RBI’s Regulatory Measures on Climate Risk and Sustainable Finance

The Reserve Bank of India (RBI) has taken a major step towards addressing the challenges posed by climate change to the financial sector. In a recent announcement, the RBI revealed regulatory measures on climate risks and sustainable finance. The guidelines were created based on the public feedback received for the discussion paper on climate risk and sustainable finance. These guidelines were announced by the RBI governor while revealing the key policy decisions of the Monetary Policy Committee (MPC).

The new guidelines focus on creating a broad framework for promoting the acceptance of green deposits, a disclosure framework on financial risks associated with the climate crisis, and guidelines for climate scenario analysis and stress testing. The RBI has become the first central bank in the world to release these guidelines.

Promoting Green Deposits

The RBI has laid down guidelines for banks to promote the acceptance of green deposits. These deposits will be used for funding environmentally sustainable activities. Banks will have to formulate a green deposit scheme and obtain prior approval from the RBI. The scheme should clearly outline the eligibility criteria for projects, the manner of deployment of funds, and the monitoring mechanism. The banks will also have to report to the RBI on the utilization of funds and its impact on the environment.

Disclosure Framework on Financial Risks Associated with the Climate Crisis

The RBI has emphasized the importance of disclosure on financial risks associated with the climate crisis. Banks will have to disclose their exposure to climate risks in their annual reports and other regulatory filings. The RBI has provided a framework for such disclosures, including the identification and assessment of climate risks, and the strategies for managing these risks.

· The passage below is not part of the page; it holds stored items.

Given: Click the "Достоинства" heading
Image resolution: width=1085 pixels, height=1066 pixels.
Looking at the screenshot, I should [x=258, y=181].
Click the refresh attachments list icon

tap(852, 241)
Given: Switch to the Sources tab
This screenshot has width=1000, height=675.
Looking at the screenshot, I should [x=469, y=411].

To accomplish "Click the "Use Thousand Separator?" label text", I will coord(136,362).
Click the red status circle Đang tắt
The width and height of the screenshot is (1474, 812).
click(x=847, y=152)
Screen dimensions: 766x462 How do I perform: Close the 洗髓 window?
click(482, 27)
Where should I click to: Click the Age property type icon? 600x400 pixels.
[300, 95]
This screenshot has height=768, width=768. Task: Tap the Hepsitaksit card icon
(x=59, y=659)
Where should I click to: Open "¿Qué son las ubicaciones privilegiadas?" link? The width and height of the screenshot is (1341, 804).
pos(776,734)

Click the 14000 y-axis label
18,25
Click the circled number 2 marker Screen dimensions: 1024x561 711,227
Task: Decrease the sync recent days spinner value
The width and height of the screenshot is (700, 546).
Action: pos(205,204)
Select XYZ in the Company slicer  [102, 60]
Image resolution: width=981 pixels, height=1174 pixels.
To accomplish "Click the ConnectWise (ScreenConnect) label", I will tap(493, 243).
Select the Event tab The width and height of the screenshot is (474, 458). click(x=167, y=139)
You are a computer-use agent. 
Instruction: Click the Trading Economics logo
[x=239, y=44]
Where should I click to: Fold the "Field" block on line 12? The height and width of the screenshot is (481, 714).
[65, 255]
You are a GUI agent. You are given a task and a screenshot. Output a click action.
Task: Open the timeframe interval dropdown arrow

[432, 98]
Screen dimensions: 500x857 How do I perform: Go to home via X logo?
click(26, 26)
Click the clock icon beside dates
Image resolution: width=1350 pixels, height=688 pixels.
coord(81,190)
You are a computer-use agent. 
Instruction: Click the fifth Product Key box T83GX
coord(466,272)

Guidelines for Climate Scenario Analysis and Stress Testing

The RBI has also laid down guidelines for climate scenario analysis and stress testing. Banks will have to assess the impact of various climate scenarios on their loan portfolios. This will help banks to identify the potential losses that could arise due to the impact of climate change on their borrowers. The stress testing will also help banks to assess their resilience to such losses and take necessary measures to strengthen their balance sheets.